*Exercise requirements*.
A: Answer these questions from the passage on undeveloped green space:
(i) How many participants were excluded because Google Earth street view images were unavailable for their neighborhood?
(ii) What walking time does a 1 km distance represent?
(iii) How is a meadow defined?
B: Rewrite the part of the passage on undeveloped green space that opens with the words containing "Undeveloped green space in" and closes with "buffer sizes [14].", renaming "buffer" to "zone" throughout.

*Document segment*.

Given the objective of this study, an a priori decision was made to examine children and not adolescents. Therefore, 6,667 grade 9 and 10 high school students were excluded from the original sample of 26,078 grade 6 to 10 students. Because postal codes were used as proxies of the home address when obtaining the neighborhood environment measures (explained below), of the 19,411 grade 6 to 8 children, 8,032 with missing or invalid postal code data were excluded. Next, we excluded 2,351 students from rural areas as postal codes cover a large geographic area in rural areas; in Canadian urban settings postal codes cover a small geographic area (i.e., 1 or 2 blocks) [13]. An additional 3,524 participants were excluded because Google Earth street view images were not available for their neighborhood, and these images were needed to measure the undeveloped green spaces. Finally, 366 participants were excluded because they did not report their physical activity or covariate data in the questionnaire. The final sample consisted of 5,138 grade 6 to 8 students who were approximately 11 to 13-years-old.
Undeveloped green space in the home neighborhood (exposure)
A 1 km radius circular buffer around participants’ homes, as measured from the geographic center of their postal code, was used to define their home neighborhoods. A 1 km distance represents a 10 to 15 minute walking time [14]. Previous research supports this as an appropriate buffer size for children. The majority of children are not allowed to not travel >1 km from home unsupervised [15]. Measures of street connectivity obtained for a 1 km buffer were more consistently related to physical activity in youth than similar measures obtained at larger buffer sizes [16]. Furthermore, in the Canadian HBSC fast food restaurant measures obtained for a 1 km buffer are more strongly related to eating behaviors than measures obtained for smaller and larger buffer sizes [14].
The percentage of land area comprised of undeveloped and publicly accessible green space was determined for each neighborhood. The undeveloped green space consisted of meadows and treed areas. A meadow is defined here as a field vegetated primarily (>50%) by grass and other non-woody plants. A treed area is defined here as a field vegetated primarily (>50%) by trees and shrubs. Green areas that were not publicly accessible (e.g., fenced off, industrial property, yards at peoples’ homes), that were covered by water (e.g., lakes, wetlands), and that consisted of developed green space (e.g., parks with amenities such as a playground, sports fields, school grounds) were excluded. The exclusion of these areas essentially left meadows and treed areas as the remaining green spaces.

*Data section*.
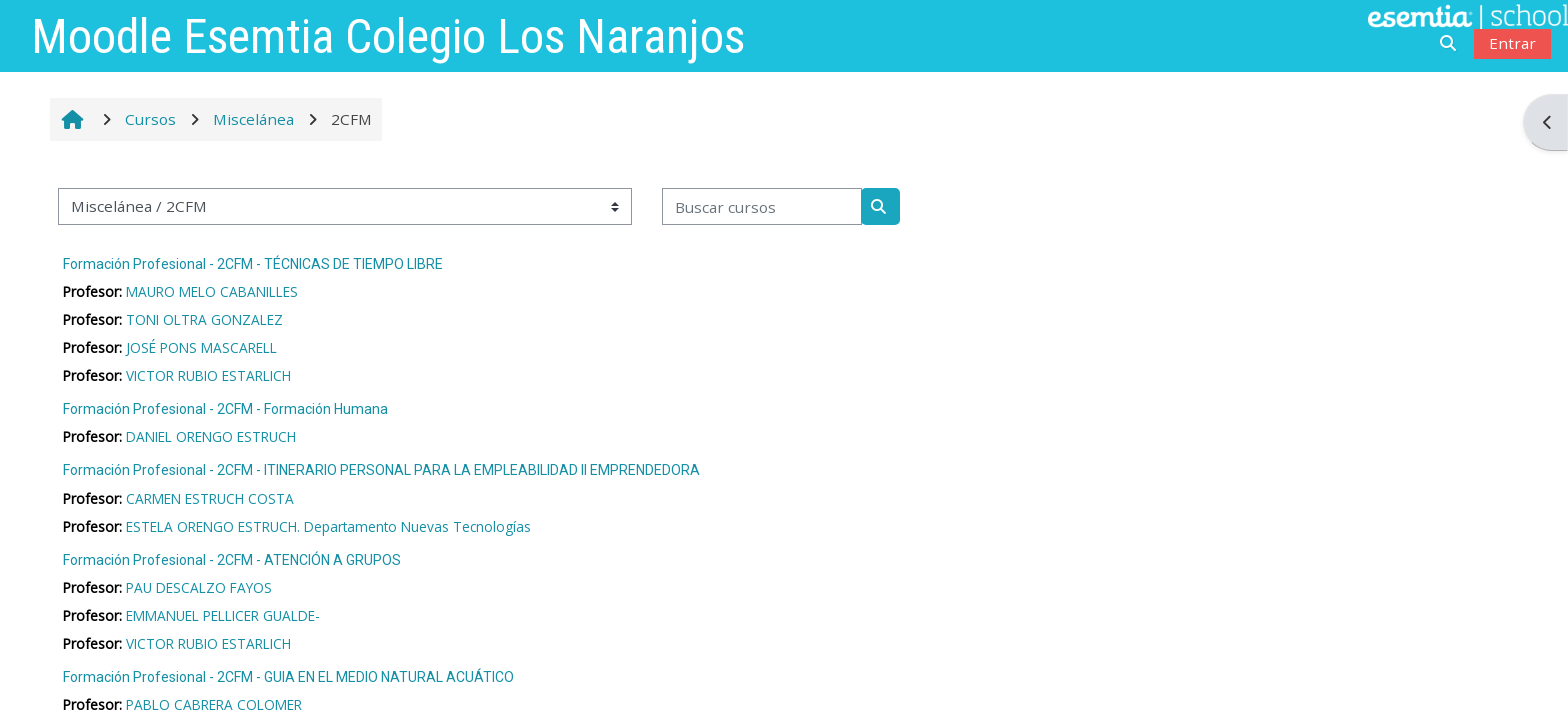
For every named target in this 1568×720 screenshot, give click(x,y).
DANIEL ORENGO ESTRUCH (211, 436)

*Response list*.
A:
(i) 3,524
(ii) 10 to 15 minutes
(iii) A field vegetated primarily (>50%) by grass and other non-woody plants

B:
Undeveloped green space in the home neighborhood (exposure)
A 1 km radius circular zone around participants’ homes, as measured from the geographic center of their postal code, was used to define their home neighborhoods. A 1 km distance represents a 10 to 15 minute walking time [14]. Previous research supports this as an appropriate zone size for children. The majority of children are not allowed to not travel >1 km from home unsupervised [15]. Measures of street connectivity obtained for a 1 km zone were more consistently related to physical activity in youth than similar measures obtained at larger zone sizes [16]. Furthermore, in the Canadian HBSC fast food restaurant measures obtained for a 1 km zone are more strongly related to eating behaviors than measures obtained for smaller and larger zone sizes [14].